The Husband Hunters: Social Climbing in London and New York
Anne has just brought out her next book, The Husband-Hunters: Social Climbing in London and New York, which is published by Weidenfeld & Nicolson. It will be published in America in the late spring of 2018.
Towards the end of the nineteenth century and for the first years of the twentieth, a strange invasion took place in Britain. The citadel of power, privilege and breeding in which the titled, land-owning governing class had barricaded itself for so long was breached. The incomers were a group of young women who, fifty years earlier, would have been looked on as the alien denizens of another world – the New World, to be precise.
From 1874 – the year that Jennie Jerome, the first known ‘Dollar Princess”, married Randolph Churchill – to 1914, a hundred young American heiresses married into the British aristocracy, bringing with them all the fabulous wealth, glamour and sophistication of the Gilded Age. But why did so many of them troop across the Atlantic when there were plenty of good-looking and much wealthier young men in America?
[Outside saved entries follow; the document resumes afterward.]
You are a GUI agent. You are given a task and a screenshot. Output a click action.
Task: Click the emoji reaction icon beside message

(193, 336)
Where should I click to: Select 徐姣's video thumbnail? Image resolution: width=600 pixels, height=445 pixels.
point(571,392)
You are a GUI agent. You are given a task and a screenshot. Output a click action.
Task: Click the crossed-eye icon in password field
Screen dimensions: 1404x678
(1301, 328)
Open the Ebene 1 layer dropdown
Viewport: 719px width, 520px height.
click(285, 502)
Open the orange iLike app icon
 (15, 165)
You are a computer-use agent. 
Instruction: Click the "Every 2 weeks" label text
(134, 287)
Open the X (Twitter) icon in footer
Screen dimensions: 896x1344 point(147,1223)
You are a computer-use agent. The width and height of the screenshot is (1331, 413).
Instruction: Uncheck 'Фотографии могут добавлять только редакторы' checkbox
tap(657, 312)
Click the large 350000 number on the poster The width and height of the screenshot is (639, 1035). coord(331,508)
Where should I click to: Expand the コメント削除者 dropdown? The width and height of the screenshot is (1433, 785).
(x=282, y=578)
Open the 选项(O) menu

Anne de Courcy sets the motives and attitudes of these young women and their families in the social context of their times, revealing that the real story behind husband-hunting in Europe was much more than simply a case of cash for titles. Based on extensive first-hand research, drawing on diaries, memoirs and letters, this richly entertaining group biography reveals what they thought of their new lives in England – and what England thought of them.